■ 課題一覧:
A – Being Boringsのインタビュー本文から、「photo: Shoichi Kajino」で始まって「神田しかいないからね(笑)」」までの部分をそのまま出力せよ。
B – Being Boringsのインタビュー本文をもとに、次の問いに答えよ。
(i) 今回リリースされるアルバムのタイトルは何か。
(ii) 瀧見憲司は“Crue-L”で何と呼ばれているか。
(iii) 写真を担当したのは誰か。
C – Being Boringsのインタビュー本文を、最後の行の次から書き継げ。

■ 本文:
-*-

Being Borings-Kenji Takimi & Tomoki Kanda

瀧見憲司と神田朋樹による新ユニット「Being Borings」

12 9/12 UP

photo: Shoichi Kajino text: Tetsuya Suzuki

もはや、くどい説明はいらないだろう。
90年代から国内音楽シーンを“縁の下”から支え、さらに昨今では海外のエッジィなクリエイターとの“共闘”により、
世界的なダンスミュージック・シーンをリードする重要レーベルと認識される“Crue-L Records”。
その“Crue-L”の総帥・瀧見憲司と参謀・神田朋樹による“アブストラクト・ディスコ”ユニット
“Being Borings”がついにアルバムをリリース。

 

──
今回リリースされる「ESPRIT」は、Being Boringsの“デビュー・アルバム”なわけですが、サンプリングを多用したアブストラクトな音像と、ミニマルでありながらファンクネスを感じさせる独特のグルーヴ感、そして、時折覗くメランコリックなメロディの感覚は、やはり、瀧見さんのプロデューサーとして、そしてDJとしてのキャリアの集大成的なものを感じます。また同時に神田さんの音楽的な構成力とサウンドプロダクションの的確さも印象に残ります。制作に入るときには、こうした“サウンド”として完成されることは、あらかじめ意図されていたのでしょうか。
瀧見憲司(以下: T )
「イメージとしてはあった。今、自分にできることとやることは何かと考えると、やっぱり、こういう偶然性のレイヤーに整合感と奥行きを加えた音楽になる。DJ Mixされた状態の複数の曲やイメージをひとつの楽曲に視覚的情景を換気させつつ落とし込むっていうね。そのためには神田(朋樹)とやるしかないというか。もう、一緒にやれる人、この人とだったら大丈夫だろうっていう人が神田しかいないからね(笑)」
神田朋樹(以下: K )

-*-

■ データ抜粋:
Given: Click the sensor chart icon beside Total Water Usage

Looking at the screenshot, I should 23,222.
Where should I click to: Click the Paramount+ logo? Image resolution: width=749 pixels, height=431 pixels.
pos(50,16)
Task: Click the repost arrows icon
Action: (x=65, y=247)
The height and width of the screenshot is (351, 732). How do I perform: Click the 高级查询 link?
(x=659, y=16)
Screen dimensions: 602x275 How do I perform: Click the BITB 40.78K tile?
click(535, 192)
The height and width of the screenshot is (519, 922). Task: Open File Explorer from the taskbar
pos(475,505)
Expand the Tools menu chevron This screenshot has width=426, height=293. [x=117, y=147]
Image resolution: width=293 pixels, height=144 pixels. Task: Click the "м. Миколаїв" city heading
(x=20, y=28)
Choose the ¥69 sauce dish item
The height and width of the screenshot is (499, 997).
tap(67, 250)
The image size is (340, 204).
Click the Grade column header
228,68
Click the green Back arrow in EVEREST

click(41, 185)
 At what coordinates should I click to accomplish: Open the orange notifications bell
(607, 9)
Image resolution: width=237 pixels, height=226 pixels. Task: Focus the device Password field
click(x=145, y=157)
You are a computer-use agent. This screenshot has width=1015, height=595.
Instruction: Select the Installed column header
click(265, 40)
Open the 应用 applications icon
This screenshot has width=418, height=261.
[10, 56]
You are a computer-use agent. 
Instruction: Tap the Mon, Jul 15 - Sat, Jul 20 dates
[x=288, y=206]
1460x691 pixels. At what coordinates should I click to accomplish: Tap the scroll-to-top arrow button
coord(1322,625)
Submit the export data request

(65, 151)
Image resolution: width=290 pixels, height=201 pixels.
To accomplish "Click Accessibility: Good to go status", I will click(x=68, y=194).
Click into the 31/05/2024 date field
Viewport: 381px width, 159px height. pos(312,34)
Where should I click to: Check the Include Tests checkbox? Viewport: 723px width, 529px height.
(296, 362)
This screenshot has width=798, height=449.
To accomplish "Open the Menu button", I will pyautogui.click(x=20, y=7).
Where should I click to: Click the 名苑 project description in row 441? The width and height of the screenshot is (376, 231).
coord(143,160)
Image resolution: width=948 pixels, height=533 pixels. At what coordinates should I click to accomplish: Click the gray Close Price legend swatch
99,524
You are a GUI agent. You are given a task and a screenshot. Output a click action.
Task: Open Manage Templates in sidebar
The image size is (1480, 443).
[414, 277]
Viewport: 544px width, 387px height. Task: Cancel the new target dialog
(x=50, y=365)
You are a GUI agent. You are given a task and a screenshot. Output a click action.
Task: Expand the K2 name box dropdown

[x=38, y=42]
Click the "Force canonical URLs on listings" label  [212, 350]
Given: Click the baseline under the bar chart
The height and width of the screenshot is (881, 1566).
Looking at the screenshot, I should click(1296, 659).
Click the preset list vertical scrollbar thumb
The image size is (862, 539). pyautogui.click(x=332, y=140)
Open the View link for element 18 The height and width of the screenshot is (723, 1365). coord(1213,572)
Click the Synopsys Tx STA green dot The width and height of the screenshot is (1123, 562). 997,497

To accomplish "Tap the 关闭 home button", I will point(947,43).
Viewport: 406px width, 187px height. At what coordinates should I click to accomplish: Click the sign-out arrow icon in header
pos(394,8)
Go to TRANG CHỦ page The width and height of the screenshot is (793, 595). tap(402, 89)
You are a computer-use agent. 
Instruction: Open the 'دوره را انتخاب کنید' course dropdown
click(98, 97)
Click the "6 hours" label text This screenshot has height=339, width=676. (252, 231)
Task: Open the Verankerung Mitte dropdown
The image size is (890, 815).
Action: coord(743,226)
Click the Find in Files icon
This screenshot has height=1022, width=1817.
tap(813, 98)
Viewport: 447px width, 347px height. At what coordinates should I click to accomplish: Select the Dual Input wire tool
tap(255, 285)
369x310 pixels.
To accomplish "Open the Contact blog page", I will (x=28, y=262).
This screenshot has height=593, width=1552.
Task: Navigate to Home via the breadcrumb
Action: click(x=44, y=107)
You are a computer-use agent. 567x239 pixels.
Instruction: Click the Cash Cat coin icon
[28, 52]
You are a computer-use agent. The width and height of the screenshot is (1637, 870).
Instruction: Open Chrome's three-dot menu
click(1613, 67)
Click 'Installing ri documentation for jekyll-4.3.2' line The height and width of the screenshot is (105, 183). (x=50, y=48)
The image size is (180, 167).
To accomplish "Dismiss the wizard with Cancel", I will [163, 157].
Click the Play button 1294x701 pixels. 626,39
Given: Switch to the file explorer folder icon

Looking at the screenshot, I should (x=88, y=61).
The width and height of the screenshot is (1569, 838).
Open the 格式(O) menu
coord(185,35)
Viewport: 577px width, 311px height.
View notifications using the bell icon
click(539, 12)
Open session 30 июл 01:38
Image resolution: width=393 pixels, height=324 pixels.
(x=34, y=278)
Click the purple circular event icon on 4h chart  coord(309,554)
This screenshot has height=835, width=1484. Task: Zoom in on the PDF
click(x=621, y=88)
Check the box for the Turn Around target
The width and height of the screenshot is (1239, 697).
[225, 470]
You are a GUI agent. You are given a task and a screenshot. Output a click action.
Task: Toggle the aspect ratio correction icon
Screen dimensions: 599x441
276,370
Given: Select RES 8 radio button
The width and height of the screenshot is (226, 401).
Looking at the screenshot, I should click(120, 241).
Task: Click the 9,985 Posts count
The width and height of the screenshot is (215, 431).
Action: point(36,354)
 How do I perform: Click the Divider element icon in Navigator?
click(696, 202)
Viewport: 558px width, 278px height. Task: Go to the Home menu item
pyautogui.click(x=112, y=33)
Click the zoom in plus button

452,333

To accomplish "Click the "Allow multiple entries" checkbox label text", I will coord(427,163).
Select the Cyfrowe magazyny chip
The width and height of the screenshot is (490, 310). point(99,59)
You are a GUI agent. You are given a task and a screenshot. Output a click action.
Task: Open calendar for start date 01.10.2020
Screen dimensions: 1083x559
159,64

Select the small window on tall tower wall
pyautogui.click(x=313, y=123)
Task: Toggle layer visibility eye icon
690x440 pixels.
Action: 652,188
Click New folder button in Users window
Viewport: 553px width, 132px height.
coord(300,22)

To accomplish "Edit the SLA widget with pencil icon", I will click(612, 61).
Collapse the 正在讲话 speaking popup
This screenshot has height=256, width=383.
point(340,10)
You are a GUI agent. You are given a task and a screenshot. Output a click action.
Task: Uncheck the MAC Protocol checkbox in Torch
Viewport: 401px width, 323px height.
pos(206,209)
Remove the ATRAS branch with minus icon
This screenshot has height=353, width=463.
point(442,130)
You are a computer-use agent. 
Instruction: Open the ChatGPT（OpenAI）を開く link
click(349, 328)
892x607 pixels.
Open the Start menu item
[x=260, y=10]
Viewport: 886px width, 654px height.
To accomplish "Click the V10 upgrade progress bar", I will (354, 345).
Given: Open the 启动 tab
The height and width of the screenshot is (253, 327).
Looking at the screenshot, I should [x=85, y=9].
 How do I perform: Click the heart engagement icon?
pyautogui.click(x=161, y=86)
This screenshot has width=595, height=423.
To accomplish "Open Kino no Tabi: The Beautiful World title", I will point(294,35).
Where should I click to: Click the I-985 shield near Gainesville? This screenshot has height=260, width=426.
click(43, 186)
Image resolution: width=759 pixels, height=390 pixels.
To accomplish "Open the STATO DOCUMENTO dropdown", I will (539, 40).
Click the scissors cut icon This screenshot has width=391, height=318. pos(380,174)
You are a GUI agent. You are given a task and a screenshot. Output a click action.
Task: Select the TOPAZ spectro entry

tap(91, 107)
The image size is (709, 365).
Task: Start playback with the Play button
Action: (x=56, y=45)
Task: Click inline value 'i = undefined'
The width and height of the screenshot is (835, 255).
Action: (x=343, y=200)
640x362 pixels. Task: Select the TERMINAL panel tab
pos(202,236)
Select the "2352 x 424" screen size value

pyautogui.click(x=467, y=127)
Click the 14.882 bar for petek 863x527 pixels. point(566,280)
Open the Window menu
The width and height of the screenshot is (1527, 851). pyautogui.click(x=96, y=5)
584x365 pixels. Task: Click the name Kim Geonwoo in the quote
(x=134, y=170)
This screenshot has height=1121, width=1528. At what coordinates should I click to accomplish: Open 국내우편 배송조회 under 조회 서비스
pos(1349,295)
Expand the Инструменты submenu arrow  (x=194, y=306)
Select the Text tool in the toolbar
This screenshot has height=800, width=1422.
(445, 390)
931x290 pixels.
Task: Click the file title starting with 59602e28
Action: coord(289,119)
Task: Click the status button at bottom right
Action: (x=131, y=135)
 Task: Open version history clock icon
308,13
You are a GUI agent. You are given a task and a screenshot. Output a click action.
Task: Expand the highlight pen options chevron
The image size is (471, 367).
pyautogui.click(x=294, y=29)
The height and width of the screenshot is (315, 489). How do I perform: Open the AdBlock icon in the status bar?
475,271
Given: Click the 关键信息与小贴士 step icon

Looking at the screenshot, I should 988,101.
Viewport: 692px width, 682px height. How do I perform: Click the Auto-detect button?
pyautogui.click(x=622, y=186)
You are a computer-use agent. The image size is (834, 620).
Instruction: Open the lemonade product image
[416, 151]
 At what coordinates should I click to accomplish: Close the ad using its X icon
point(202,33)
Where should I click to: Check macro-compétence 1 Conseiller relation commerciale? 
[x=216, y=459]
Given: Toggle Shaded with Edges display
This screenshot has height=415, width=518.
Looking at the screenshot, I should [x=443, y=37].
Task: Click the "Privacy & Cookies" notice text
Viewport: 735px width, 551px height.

-*-

■ 解答:
A –
photo: Shoichi Kajino text: Tetsuya Suzuki

もはや、くどい説明はいらないだろう。
90年代から国内音楽シーンを“縁の下”から支え、さらに昨今では海外のエッジィなクリエイターとの“共闘”により、
世界的なダンスミュージック・シーンをリードする重要レーベルと認識される“Crue-L Records”。
その“Crue-L”の総帥・瀧見憲司と参謀・神田朋樹による“アブストラクト・ディスコ”ユニット
“Being Borings”がついにアルバムをリリース。

 

──
今回リリースされる「ESPRIT」は、Being Boringsの“デビュー・アルバム”なわけですが、サンプリングを多用したアブストラクトな音像と、ミニマルでありながらファンクネスを感じさせる独特のグルーヴ感、そして、時折覗くメランコリックなメロディの感覚は、やはり、瀧見さんのプロデューサーとして、そしてDJとしてのキャリアの集大成的なものを感じます。また同時に神田さんの音楽的な構成力とサウンドプロダクションの的確さも印象に残ります。制作に入るときには、こうした“サウンド”として完成されることは、あらかじめ意図されていたのでしょうか。
瀧見憲司(以下: T )
「イメージとしてはあった。今、自分にできることとやることは何かと考えると、やっぱり、こういう偶然性のレイヤーに整合感と奥行きを加えた音楽になる。DJ Mixされた状態の複数の曲やイメージをひとつの楽曲に視覚的情景を換気させつつ落とし込むっていうね。そのためには神田(朋樹)とやるしかないというか。もう、一緒にやれる人、この人とだったら大丈夫だろうっていう人が神田しかいないからね(笑)」

B –
(i) ESPRIT
(ii) 総帥
(iii) Shoichi Kajino

C –
「瀧見(憲司)さんは、やっぱり他の人とは違いますからね。DJというか、クリエイターとしても変わっているタイプなんだと思う。もちろん、瀧見さんのDJは好きだし、DJ Mixとかもよく聴いてもいたわけですが、リミックスを手伝うようなことをしているうちに、瀧見さんの面白さというか、瀧見さんのDJプレイのときの独特な音の重ね方をひとつの作品として再現したいなと考えるようになって。今はコンピュータで音楽を作ったり演奏したりする人が多いけれど、ターンテーブルのようなフィジカルなものを使うから、瀧見さんの、あの独特の雰囲気が出るのかな、って考えながら作ってみたり」
──
そこは、音楽制作における方法論の部分ですよね。でも、それ以上に瀧見さんはコンセプトというか、音楽に対するアティチュードみたいなものへのユニークさやオリジナリティも重視しているわけですよね?
T
「もちろん。というより、社会に対して、あるいは、世界に対してどうあるべきか、というのを常に意識しているから」
K
「あ、もう他のDJとかシーンに対してとかではないんだ(笑)」
T
「もちろん、他のDJや音楽シーンに対してというのもあるけれど、その根底に『社会とか世界に対して』という意識は常にある」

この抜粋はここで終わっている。